--- Begin Data records ---

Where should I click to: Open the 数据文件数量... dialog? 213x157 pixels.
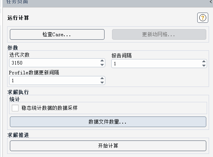point(108,122)
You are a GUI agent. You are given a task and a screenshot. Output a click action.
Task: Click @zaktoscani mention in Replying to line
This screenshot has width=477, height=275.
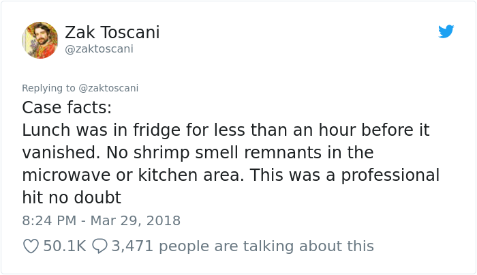point(108,88)
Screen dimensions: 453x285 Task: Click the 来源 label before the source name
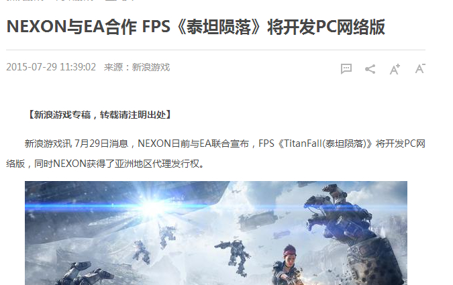tap(113, 67)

--- End Data records ---

- **The problem**
Convert the listing above into a two-column CSV with the headers "request" and "answer", one row per entry, each value in a single quoted field with its line breaks replaced by spaces. Leave the pictures out.

- **In response**
request,answer
"Where should I click to: Open the 数据文件数量... dialog? 213x157 pixels.","point(108,122)"
"You are a GUI agent. You are given a task and a screenshot. Output a click action. Task: Click @zaktoscani mention in Replying to line This screenshot has width=477, height=275.","point(108,88)"
"Screen dimensions: 453x285 Task: Click the 来源 label before the source name","tap(113, 67)"